A close up of the P1 pocket of the model of the thiol compound 1i bound to the active site of ACE2 based on a X-ray co-crystal structure (PDB code 1R4L). The ACE2 carbons are colored cyan with inhibitor 1i carbons colored green. 510Tyr is colored in orange to highlight its putative role in the selectivity of 1i. The semi-transparent gray surface represents the molecular surface.
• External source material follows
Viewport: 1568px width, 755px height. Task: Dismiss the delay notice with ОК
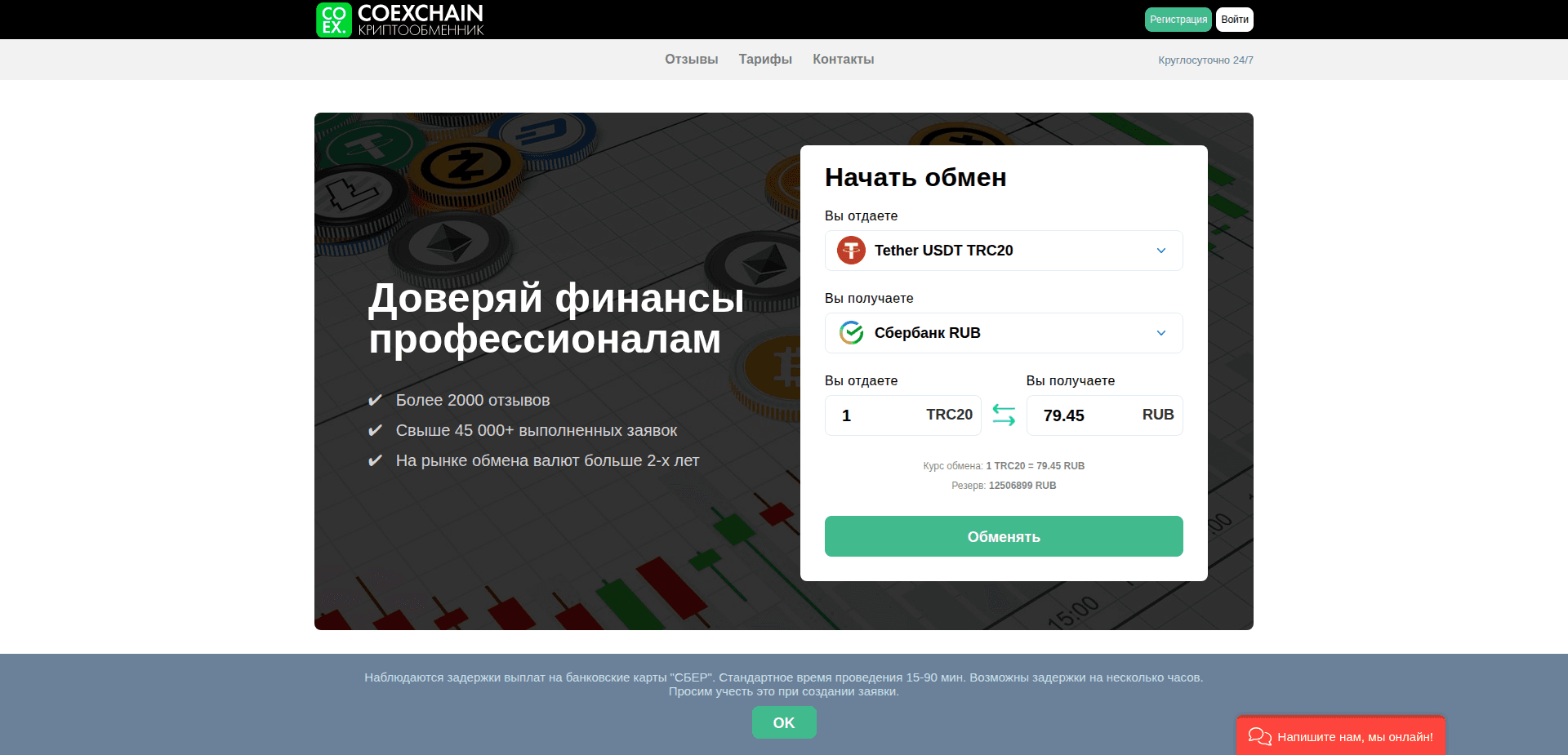point(783,722)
This figure was generated using PYMOL version 1.00 (Delano Scientific, ).

A model of the inhibitor 1i 19, 20 docked into the active site of ACE, focusing on the S1 subsite, based on the X-ray structure of lisinopril with ACE, is shown in Figure 3 . From the model, it is apparent that the methyl group of the (R)-sec-butyl P1 moiety of inhibitor 1i bumps into the enzyme, helping explain the 330-fold selectivity for ACE2 versus ACE. The branching nature of 518Val (atom CG1) makes this portion of the S1 pocket smaller than in ACE2. 518Val is the homologous residue in ACE to 510Tyr in ACE2. This 510Tyr to 518Val substitution from ACE2 to ACE and resulting alteration of the S1 pocket volume helps explain the reduced ability of ACE to accommodate α-branching in P1 substituents.

Figure 3

A model of the thiol compound 1i bound to the active site of ACE using the X-ray co-crystal structure of ACE and lisinopril (PDB code 1O86). The ACE carbons are colored magenta with inhibitor 1i carbons colored green. 518Val is colored orange to highlight its hypothesized role in the selectivity of 1i. The semi-transparent gray surface represents the molecular surface. This figure was generated using PYMOL version 1.00 (Delano Scientific, ).

Although X-ray structures of NEP co-crystallized with a thiol-based inhibitor (PDB code 1Y8J) and an analog with a bi-phenyl moiety (PDB code 1R1H) are available, as NEP belongs to a different metalloprotease family (M13 vs M2), no reasonable model of these thiol inhibitors bound to NEP could be determined to help explain the increase in NEP selectivity of α-branched P1 analogs. Likely protein movement to accommodate potent NEP inhibitors like 1o is required. The movement of multiple amino acid residues in proteins is difficult to predict accurately.

In summary, a series of α-thiol amide-based inhibitors of ACE2 with varied substituents at the P1 position were synthesized. Inhibitors containing linear alkyl P1 moieties were some of the more potent analogs in the ACE2 enzymatic assay. The smaller α-branched P1 substituents, exemplified by inhibitors 1i and 1l, maintained similar potencies, and increased selectivity versus ACE and NEP. Information gained from these studies has proven to be useful in the design of other ACE2 inhibitors. These inhibitors will be reported in due course. Furthermore, a potent pan ACE/ACE2/NEP inhibitor 1o and a potent dual ACE2/NEP inhibitor 1p have been identified. These tools may prove useful in further defining the roles these proteases play in the RAS cascade.